**PROBLEM REQUIREMENTS:**
Copy out the lines below exactly as they appear.

**DATA EXTRACT:**
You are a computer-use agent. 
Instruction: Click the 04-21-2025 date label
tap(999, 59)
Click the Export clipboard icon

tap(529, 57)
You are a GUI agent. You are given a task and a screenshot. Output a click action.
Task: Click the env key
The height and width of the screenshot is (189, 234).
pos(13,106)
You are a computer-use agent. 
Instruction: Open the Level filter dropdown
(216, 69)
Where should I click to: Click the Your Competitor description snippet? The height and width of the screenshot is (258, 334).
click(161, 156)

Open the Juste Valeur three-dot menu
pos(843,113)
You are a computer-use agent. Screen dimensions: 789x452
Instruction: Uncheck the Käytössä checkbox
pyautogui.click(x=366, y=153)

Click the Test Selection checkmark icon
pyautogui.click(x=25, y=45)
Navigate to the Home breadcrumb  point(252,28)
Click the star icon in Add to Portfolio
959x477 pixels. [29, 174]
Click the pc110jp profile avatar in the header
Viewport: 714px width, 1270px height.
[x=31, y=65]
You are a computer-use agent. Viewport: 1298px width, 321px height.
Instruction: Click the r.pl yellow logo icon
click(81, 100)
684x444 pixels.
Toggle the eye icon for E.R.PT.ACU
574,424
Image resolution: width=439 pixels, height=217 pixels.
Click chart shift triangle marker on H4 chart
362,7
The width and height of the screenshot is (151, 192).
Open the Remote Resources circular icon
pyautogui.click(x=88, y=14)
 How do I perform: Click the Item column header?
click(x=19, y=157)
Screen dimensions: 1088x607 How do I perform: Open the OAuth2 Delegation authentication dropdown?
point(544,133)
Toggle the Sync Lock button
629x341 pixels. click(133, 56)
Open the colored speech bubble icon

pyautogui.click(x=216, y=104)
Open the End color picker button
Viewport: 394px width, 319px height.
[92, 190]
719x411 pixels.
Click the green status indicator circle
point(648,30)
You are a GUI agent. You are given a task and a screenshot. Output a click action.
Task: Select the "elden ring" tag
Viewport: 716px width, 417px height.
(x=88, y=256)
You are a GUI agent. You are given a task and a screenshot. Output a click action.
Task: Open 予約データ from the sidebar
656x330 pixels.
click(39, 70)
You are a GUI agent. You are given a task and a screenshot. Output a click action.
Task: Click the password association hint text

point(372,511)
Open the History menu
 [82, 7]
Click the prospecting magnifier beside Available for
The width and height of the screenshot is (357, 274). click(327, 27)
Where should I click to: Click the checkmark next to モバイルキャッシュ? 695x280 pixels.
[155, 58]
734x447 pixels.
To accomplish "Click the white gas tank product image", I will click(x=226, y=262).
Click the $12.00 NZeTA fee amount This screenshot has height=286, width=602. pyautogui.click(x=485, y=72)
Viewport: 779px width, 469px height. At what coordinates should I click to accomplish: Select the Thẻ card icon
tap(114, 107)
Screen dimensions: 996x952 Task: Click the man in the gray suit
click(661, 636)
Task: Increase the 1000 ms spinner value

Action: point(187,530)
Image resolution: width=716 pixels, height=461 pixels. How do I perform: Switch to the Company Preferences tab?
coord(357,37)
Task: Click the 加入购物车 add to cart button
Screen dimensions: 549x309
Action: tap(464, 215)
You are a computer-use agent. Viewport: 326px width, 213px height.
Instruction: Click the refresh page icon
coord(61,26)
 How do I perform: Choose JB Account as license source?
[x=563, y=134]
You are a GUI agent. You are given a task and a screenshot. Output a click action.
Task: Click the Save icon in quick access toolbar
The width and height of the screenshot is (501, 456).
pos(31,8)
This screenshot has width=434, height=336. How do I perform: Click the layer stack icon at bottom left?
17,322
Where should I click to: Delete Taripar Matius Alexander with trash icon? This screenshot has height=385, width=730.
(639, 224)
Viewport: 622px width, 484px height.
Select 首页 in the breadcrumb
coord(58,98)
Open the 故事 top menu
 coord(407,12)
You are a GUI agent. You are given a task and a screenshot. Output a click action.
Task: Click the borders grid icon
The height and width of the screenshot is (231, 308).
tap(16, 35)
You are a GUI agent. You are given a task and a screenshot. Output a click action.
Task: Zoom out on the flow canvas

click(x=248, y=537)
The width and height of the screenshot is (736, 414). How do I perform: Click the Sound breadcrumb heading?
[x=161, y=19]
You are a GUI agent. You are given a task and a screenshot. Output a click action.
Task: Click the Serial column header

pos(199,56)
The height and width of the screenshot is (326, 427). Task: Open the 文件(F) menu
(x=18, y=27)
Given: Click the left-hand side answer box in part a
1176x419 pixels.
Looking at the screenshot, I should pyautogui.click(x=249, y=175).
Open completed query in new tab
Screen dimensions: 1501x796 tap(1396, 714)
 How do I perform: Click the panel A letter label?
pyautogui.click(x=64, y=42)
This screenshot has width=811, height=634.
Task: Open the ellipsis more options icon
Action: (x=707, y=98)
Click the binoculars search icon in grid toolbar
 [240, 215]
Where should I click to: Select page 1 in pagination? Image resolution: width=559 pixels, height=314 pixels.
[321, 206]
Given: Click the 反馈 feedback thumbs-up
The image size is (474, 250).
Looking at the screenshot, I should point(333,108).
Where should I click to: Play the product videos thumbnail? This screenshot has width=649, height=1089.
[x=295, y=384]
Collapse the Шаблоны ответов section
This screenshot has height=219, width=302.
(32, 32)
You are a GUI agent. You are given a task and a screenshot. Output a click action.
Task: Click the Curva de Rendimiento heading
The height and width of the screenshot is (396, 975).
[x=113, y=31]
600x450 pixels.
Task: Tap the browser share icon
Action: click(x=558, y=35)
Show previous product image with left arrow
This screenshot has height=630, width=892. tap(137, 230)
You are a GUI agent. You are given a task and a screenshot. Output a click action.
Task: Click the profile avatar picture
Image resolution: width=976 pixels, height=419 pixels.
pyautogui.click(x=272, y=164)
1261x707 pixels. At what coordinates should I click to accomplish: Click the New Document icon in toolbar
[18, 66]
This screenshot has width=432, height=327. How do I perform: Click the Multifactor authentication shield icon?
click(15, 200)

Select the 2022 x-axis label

**RESULT BELOW:**
You are a computer-use agent. 
Instruction: Click the 04-21-2025 date label
tap(999, 59)
Click the Export clipboard icon

tap(529, 57)
You are a GUI agent. You are given a task and a screenshot. Output a click action.
Task: Click the env key
The height and width of the screenshot is (189, 234).
pos(13,106)
You are a computer-use agent. 
Instruction: Open the Level filter dropdown
(216, 69)
Where should I click to: Click the Your Competitor description snippet? The height and width of the screenshot is (258, 334).
click(161, 156)

Open the Juste Valeur three-dot menu
pos(843,113)
You are a computer-use agent. Screen dimensions: 789x452
Instruction: Uncheck the Käytössä checkbox
pyautogui.click(x=366, y=153)

Click the Test Selection checkmark icon
pyautogui.click(x=25, y=45)
Navigate to the Home breadcrumb  point(252,28)
Click the star icon in Add to Portfolio
959x477 pixels. [29, 174]
Click the pc110jp profile avatar in the header
Viewport: 714px width, 1270px height.
[x=31, y=65]
You are a computer-use agent. Viewport: 1298px width, 321px height.
Instruction: Click the r.pl yellow logo icon
click(81, 100)
684x444 pixels.
Toggle the eye icon for E.R.PT.ACU
574,424
Image resolution: width=439 pixels, height=217 pixels.
Click chart shift triangle marker on H4 chart
362,7
The width and height of the screenshot is (151, 192).
Open the Remote Resources circular icon
pyautogui.click(x=88, y=14)
 How do I perform: Click the Item column header?
click(x=19, y=157)
Screen dimensions: 1088x607 How do I perform: Open the OAuth2 Delegation authentication dropdown?
point(544,133)
Toggle the Sync Lock button
629x341 pixels. click(133, 56)
Open the colored speech bubble icon

pyautogui.click(x=216, y=104)
Open the End color picker button
Viewport: 394px width, 319px height.
[92, 190]
719x411 pixels.
Click the green status indicator circle
point(648,30)
You are a GUI agent. You are given a task and a screenshot. Output a click action.
Task: Select the "elden ring" tag
Viewport: 716px width, 417px height.
(x=88, y=256)
You are a GUI agent. You are given a task and a screenshot. Output a click action.
Task: Open 予約データ from the sidebar
656x330 pixels.
click(39, 70)
You are a GUI agent. You are given a task and a screenshot. Output a click action.
Task: Click the password association hint text

point(372,511)
Open the History menu
 [82, 7]
Click the prospecting magnifier beside Available for
The width and height of the screenshot is (357, 274). click(327, 27)
Where should I click to: Click the checkmark next to モバイルキャッシュ? 695x280 pixels.
[155, 58]
734x447 pixels.
To accomplish "Click the white gas tank product image", I will click(x=226, y=262).
Click the $12.00 NZeTA fee amount This screenshot has height=286, width=602. pyautogui.click(x=485, y=72)
Viewport: 779px width, 469px height. At what coordinates should I click to accomplish: Select the Thẻ card icon
tap(114, 107)
Screen dimensions: 996x952 Task: Click the man in the gray suit
click(661, 636)
Task: Increase the 1000 ms spinner value

Action: point(187,530)
Image resolution: width=716 pixels, height=461 pixels. How do I perform: Switch to the Company Preferences tab?
coord(357,37)
Task: Click the 加入购物车 add to cart button
Screen dimensions: 549x309
Action: tap(464, 215)
You are a computer-use agent. Viewport: 326px width, 213px height.
Instruction: Click the refresh page icon
coord(61,26)
 How do I perform: Choose JB Account as license source?
[x=563, y=134]
You are a GUI agent. You are given a task and a screenshot. Output a click action.
Task: Click the Save icon in quick access toolbar
The width and height of the screenshot is (501, 456).
pos(31,8)
This screenshot has width=434, height=336. How do I perform: Click the layer stack icon at bottom left?
17,322
Where should I click to: Delete Taripar Matius Alexander with trash icon? This screenshot has height=385, width=730.
(639, 224)
Viewport: 622px width, 484px height.
Select 首页 in the breadcrumb
coord(58,98)
Open the 故事 top menu
 coord(407,12)
You are a GUI agent. You are given a task and a screenshot. Output a click action.
Task: Click the borders grid icon
The height and width of the screenshot is (231, 308).
tap(16, 35)
You are a GUI agent. You are given a task and a screenshot. Output a click action.
Task: Zoom out on the flow canvas

click(x=248, y=537)
The width and height of the screenshot is (736, 414). How do I perform: Click the Sound breadcrumb heading?
[x=161, y=19]
You are a GUI agent. You are given a task and a screenshot. Output a click action.
Task: Click the Serial column header

pos(199,56)
The height and width of the screenshot is (326, 427). Task: Open the 文件(F) menu
(x=18, y=27)
Given: Click the left-hand side answer box in part a
1176x419 pixels.
Looking at the screenshot, I should pyautogui.click(x=249, y=175).
Open completed query in new tab
Screen dimensions: 1501x796 tap(1396, 714)
 How do I perform: Click the panel A letter label?
pyautogui.click(x=64, y=42)
This screenshot has width=811, height=634.
Task: Open the ellipsis more options icon
Action: (x=707, y=98)
Click the binoculars search icon in grid toolbar
 [240, 215]
Where should I click to: Select page 1 in pagination? Image resolution: width=559 pixels, height=314 pixels.
[321, 206]
Given: Click the 反馈 feedback thumbs-up
The image size is (474, 250).
Looking at the screenshot, I should point(333,108).
Where should I click to: Play the product videos thumbnail? This screenshot has width=649, height=1089.
[x=295, y=384]
Collapse the Шаблоны ответов section
This screenshot has height=219, width=302.
(32, 32)
You are a GUI agent. You are given a task and a screenshot. Output a click action.
Task: Click the Curva de Rendimiento heading
The height and width of the screenshot is (396, 975).
[x=113, y=31]
600x450 pixels.
Task: Tap the browser share icon
Action: click(x=558, y=35)
Show previous product image with left arrow
This screenshot has height=630, width=892. tap(137, 230)
You are a GUI agent. You are given a task and a screenshot. Output a click action.
Task: Click the profile avatar picture
Image resolution: width=976 pixels, height=419 pixels.
pyautogui.click(x=272, y=164)
1261x707 pixels. At what coordinates should I click to accomplish: Click the New Document icon in toolbar
[18, 66]
This screenshot has width=432, height=327. How do I perform: Click the Multifactor authentication shield icon?
click(15, 200)

Select the 2022 x-axis label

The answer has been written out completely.